К вечеру погрузка была закончена, и началось прощание, потому что на станцию приехали в большом количестве провожающие. Обнимались, плакали, крестили вслед родных и близких, которые исчезали в проемах вагонов. Николай со своими попрощался еще накануне. Григорий Петрович специально приехал с семейством в полк, потому что иного времени у него бы не нашлось – атаманские дела требовали теперь находиться в станице безотлучно. И поэтому Николай удивился, когда подбежал к нему Иван Морозов и доложил:
– Господин сотник, вас там спрашивают.
– Кто спрашивает?
– Не знаю. Корней сказал, что попрощаться кто-то приехал. Вон там стоят, возле тех саней.
Быстрым шагом Николай подошел к саням, на которые указал Иван Морозов, и споткнулся в растерянности – это еще кто пожаловал?! Стояла перед ним, закутанная в толстую огромную шаль, завязанную на спине большим узлом, тоненькая фигурка, обряженная в мужской полушубок. Шаль от мороза заиндевела, лица почти не видно, и только светились глаза – большие, испуганные. Николай смотрел и не узнавал – что за чудо?
– Кто меня звал? Ты?
– Я, Николай Григорьевич. Я Алена, невеста ваша, мы с вами в садике у нас виделись, когда вы через забор перелезли.
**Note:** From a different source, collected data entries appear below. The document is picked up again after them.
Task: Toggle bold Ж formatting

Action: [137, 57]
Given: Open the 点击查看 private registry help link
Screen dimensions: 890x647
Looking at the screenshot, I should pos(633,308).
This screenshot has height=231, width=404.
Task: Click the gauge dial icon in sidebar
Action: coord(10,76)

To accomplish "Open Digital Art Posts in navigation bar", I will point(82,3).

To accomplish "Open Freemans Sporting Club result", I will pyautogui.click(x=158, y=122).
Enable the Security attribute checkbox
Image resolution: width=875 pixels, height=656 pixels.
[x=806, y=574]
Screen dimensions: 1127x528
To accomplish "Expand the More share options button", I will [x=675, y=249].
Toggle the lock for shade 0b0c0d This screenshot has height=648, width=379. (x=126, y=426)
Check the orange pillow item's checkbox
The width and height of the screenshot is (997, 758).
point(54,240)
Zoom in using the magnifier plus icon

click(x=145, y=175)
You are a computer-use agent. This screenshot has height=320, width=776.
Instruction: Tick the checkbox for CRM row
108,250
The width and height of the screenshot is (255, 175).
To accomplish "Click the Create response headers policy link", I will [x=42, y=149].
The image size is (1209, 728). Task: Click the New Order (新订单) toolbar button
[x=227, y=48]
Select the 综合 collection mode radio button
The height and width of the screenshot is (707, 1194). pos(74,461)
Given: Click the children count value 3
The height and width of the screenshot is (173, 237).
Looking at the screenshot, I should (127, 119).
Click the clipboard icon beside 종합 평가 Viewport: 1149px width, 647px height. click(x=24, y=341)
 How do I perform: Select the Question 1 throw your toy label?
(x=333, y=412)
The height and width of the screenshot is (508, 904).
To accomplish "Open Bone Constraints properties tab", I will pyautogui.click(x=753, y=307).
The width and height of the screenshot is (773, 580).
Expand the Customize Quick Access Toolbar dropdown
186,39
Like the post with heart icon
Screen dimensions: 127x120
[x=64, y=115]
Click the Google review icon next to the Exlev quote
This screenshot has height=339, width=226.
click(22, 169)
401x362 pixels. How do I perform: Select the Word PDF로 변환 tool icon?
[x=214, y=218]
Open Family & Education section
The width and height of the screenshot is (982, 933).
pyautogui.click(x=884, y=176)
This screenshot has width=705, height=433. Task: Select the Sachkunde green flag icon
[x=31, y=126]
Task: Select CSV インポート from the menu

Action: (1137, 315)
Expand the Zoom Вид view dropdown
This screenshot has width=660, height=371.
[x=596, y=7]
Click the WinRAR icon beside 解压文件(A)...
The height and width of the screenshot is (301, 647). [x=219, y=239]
Вот тебе и патрон без капсюля!
Николай от растерянности даже не нашелся, что сказать. Стоял, постукивая по голенищу сапога плеткой, молчал и не знал, что ему делать. Повернуться и уйти? Попрощаться? Пообещать? А чего обещать-то?
И он продолжал стоять, будто ноги его пристыли к утоптанному снегу.
Алена сняла с правой руки большую рукавицу, сунула руку в карман полушубка и вытащила небольшой сверточек, обернутый в синюю бумагу, перевязанный крест-накрест толстой алой ниткой:
– Вот, это я сама вышила, примите на память обо мне, Николай Григорьевич. Я не знаю, как родители решат, а только невестой вашей остаюсь верной, и ждать буду, когда вернетесь. Пусть вас Господь хранит от вражьей пули, здесь еще и молитва лежит, я сама переписала, пусть она тоже охраняет.
Николай принял сверточек, замешкался, не зная, куда его сунуть, спросил:
– Ты как сюда, одна приехала?
– Одна, – кивнула Алена, – маменька ни за что бы не отпустила, а я работника нашего уговорила, он мне коня запряг, я и поехала…
– А обратно как возвращаться будешь? Ночь скоро…
– Все обратно поедут, вон сколько народу здесь, я со всеми и пристроюсь.
Из-за плотно сдвинутой шали, опушенной инеем, Николай по-прежнему не мог толком разглядеть лица Алены, видел только большие, испуганные глаза и чувствовал себя под взглядом этих глаз неловко и неуютно.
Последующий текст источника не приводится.